Meeting Healthcare’s Requirements for Effective Data Protection
May 14, 2014 No Comments
Featured article by Florin Dejeu, Director of Product Management, Sepaton, Inc.
Electronic Health Records (EHR) hold the key to higher quality and more accurate patient care. But they also cause healthcare providers, pharmaceutical firms and insurance payers to generate massive volumes of data. Imaging, diagnostics, prescriptions, patient records, claims and other protected health information — all must be safely backed up and kept quickly restorable to assure that they are protected, available and securely accessible as needed by providers and as required by law.
The stakes are high. Delayed access to EHR can mean costly retesting, time-consuming appointment delay or lower quality patient care. Failure to comply with data backup, retention, restore, and erasure requirements could be subject to regulatory fines. Yet as the volume of data increases and backup windows grow smaller, it becomes more challenging to complete a safe and reliable backup within the competing constraints of time, capacity and cost.

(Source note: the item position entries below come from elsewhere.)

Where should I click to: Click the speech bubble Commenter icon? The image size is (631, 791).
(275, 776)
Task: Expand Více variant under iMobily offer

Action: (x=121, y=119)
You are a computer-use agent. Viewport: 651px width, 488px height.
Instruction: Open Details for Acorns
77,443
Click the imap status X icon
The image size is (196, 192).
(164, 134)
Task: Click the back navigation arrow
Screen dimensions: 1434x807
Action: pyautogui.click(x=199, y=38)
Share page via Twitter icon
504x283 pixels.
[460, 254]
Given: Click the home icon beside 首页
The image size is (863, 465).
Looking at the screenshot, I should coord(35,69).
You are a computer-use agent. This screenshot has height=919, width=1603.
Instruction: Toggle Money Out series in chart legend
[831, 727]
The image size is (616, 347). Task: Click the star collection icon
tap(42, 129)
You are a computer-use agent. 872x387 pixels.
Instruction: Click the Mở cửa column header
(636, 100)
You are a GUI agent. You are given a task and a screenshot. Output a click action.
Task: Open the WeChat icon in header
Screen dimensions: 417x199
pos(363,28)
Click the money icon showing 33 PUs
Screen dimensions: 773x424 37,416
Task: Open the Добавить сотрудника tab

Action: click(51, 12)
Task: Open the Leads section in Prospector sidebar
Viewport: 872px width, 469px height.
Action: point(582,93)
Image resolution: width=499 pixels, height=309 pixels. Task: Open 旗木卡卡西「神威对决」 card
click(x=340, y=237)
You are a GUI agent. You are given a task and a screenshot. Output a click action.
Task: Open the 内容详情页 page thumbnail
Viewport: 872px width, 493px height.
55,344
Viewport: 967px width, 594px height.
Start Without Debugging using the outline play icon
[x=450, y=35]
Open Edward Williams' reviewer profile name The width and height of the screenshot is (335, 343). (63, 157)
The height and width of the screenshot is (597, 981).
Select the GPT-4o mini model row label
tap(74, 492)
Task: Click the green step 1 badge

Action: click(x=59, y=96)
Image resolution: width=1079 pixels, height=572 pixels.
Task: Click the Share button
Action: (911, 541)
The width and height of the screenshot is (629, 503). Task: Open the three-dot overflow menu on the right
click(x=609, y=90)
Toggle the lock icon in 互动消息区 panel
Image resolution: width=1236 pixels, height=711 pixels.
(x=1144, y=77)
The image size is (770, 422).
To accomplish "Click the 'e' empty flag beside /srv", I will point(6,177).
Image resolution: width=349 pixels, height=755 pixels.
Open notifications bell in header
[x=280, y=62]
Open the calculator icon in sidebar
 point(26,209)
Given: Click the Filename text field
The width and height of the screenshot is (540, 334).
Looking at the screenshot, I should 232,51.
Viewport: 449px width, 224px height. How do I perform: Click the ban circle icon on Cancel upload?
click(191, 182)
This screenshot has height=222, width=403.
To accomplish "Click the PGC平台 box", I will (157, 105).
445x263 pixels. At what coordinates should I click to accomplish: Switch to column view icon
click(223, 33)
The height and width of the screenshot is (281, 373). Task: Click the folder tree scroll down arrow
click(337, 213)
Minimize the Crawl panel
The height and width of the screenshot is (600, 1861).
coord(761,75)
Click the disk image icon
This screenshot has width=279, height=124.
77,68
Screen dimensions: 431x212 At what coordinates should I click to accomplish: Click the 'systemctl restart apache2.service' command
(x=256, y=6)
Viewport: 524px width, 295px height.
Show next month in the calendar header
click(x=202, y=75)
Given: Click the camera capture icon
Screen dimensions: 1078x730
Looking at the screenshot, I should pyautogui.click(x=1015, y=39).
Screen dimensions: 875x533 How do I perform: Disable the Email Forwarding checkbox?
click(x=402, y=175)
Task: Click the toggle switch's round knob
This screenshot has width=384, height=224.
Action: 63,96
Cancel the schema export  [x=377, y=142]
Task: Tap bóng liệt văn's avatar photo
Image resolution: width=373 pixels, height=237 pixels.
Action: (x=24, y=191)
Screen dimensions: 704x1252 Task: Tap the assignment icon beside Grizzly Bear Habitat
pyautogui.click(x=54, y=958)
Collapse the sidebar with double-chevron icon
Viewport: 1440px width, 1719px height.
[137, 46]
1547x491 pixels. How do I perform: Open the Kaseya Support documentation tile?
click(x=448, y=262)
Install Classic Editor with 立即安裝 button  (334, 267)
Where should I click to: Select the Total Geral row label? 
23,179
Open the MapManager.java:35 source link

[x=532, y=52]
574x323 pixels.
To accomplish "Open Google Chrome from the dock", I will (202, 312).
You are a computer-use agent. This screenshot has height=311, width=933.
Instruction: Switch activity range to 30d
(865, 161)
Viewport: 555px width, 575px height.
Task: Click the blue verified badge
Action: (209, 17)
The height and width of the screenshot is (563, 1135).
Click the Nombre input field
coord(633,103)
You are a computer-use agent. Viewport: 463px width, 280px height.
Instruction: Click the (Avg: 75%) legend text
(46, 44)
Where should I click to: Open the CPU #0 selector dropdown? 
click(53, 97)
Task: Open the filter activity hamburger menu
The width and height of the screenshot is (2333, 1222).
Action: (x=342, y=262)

The University of Utah Health Care (UUHC) is a leading health care system affiliated with the University of Utah, comprising four hospitals and 10 neighborhood health centers. The healthcare system and the University rely on mission-critical IT systems to manage hospital operations, patient records, financial records, student records, and a variety of other key functions. As a healthcare organization, they are required to securely retain patient data for seven years to stay in compliance with the Healthcare Insurance Portability and Accountability Act (HIPAA). They also need to protect the data of thousands of staff and students who rely on these systems.
With data volumes growing at more than 20 percent annually, their physical tape systems could not provide the capacity, performance or reliability they needed to back up massive data volumes within short backup windows or to copy these large data volumes to tape archives quickly and efficiently.
The UUHC had introduced a non-scalable disk-based backup system to deduplicate their data and improve their backup performance and disaster recovery. They also had a smaller disk-based deduplication system in their disaster recovery site with Network File System (NFS) mounted backups.
UUHC decided to conduct a thorough evaluation of leading disk-based data protection systems from Exagrid, Falconstor, Symantec, HP, EMC, and Sepaton. In the end, HP and Sepaton were the chosen candidates who qualified for a rigorous proof-of-concept with the following requirements:
– Performance that could backup tens of terabytes per day within backup windows
– Flexibility and capacity to allow them to stage data for efficient copy to tape
– Deduplication that would reduce capacity requirements of large databases without slowing backup performance
– Scalability to grow as their data volumes increased over time
– Support for NetBackup OST backup
UUHC conducted the most difficult proof-of-concept (POC) possible. They not only treated the systems like they were in full production, they pushed them hard to find their limits. The Sepaton S2100-ES3 gateway met their POC challenges with ease.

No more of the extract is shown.